- _Document text_:
=== Begin Enclosure ===

Another issue for candidates involving religion is centered on their reactions to and plans to combat religious violence. A few days before the major parties' primaries, a Christian university student named Deborah Samuel Yakubu was lynched by a mob in Sokoto after she was accused of blaspheming the Islamic prophet Muhammad. While Buhari, Osinbajo, civil society, and religious groups along with most serving national and state leaders publicly condemned the brutal murder, Tinubu remained silent and Obi did not release a statement but condemned the killing in an interview; for Abubakar, he initially tweeted a condemnation before deleting the tweet and backtracking amid reports that he feared fundamentalist backlash. These responses were derided as insensitive by critics and civil society groups as some Islamic groups justified the murder while others and more general sentiment called for punishment for the attackers.

=== End Enclosure ===

- _Work order 1_:
In the passage on candidates and religious violence, what did Abubakar do after first tweeting a condemnation of the killing?
- _Work order 2_:
Translate into Spanish this opening sentence of the passage on candidates and religious violence: "Another issue for candidates involving religion is centered on their reactions to and plans to combat religious violence."
- _Work order 3_:
Write the next part of the passage on candidates' responses to religious violence, picking up after its final sentence.

- _Records shown_:
=== Begin Enclosure ===

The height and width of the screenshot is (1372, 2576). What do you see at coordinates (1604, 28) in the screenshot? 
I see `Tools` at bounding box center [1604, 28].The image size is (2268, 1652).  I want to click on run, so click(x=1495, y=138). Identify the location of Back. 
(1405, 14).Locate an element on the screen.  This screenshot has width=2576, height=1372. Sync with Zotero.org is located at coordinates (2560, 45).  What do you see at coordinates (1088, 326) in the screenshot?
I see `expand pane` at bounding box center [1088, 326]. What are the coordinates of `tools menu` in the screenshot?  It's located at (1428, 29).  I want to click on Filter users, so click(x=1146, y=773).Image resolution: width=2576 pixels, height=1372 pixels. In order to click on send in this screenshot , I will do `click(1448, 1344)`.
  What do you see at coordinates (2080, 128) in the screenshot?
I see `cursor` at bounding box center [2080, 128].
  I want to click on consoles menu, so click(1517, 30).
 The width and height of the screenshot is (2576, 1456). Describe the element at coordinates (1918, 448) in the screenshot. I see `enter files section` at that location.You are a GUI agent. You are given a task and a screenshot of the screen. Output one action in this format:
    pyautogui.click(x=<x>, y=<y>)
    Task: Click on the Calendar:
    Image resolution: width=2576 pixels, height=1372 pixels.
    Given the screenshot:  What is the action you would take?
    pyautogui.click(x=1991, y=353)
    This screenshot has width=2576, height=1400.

=== End Enclosure ===

- _Exercise answer 1_:
He deleted the tweet and backtracked.

- _Exercise answer 2_:
Otro asunto para los candidatos relacionado con la religión se centra en sus reacciones ante la violencia religiosa y en sus planes para combatirla.

- _Exercise answer 3_:
== Social policy ==
The social position of women, people with disabilities, and other marginalized groups took a prominent position in policy debates before the election. A major point of contention in 2022 was the initial legislative rejection of constitutional amendments that mandating women seats in legislatures. While parliamentary leadership later partially rescinded the rejection, a wave of pro-equality protests swept the nation in March 2022 in a show of force from women's rights organizations. In addition to the constitutional amendments, the National Assembly stalled a key gender equality bill for years despite nearly three-quarters of Nigerians promoting gender equality. After the protests, groups have continued to push for legislation to combat inequality. For the status of LGBT Nigerians, no major campaign has openly discussed the topic and seem to conform with current discriminatory laws. People with disabilities also have pushed for fair participation in democratic processes amid discrimination with groups successfully getting wording in the new Electoral Act to guarantee accessibility during voting in line with INEC's goal of "the inclusion of PWDs in all aspects of the electoral process."

In his manifesto, Obi promised to equitably distribute of appointments to "men, women, youths, and people living with disabilities" as part of his pledge to "leverage" national diversity and give overlooked groups "an unfettered voice in governance." Similarly, Tinubu promised to back legislation mandating 35% participation for women in all governmental positions in his manifesto; however, a similar vow had been made by Buhari in his previous campaigns. The Tinubu campaign also stated that its proposed social welfare programs would "give priority access to
persons with disabilities, women and young people." Despite these promises, Abdullahi Aliyu Usman—the President of the Joint National Association of Persons with Disabilities—claimed electoral campaigns had continuously overlooked the group and avoided detailing specific policy aims to benefit people with disabilities in their manifestos.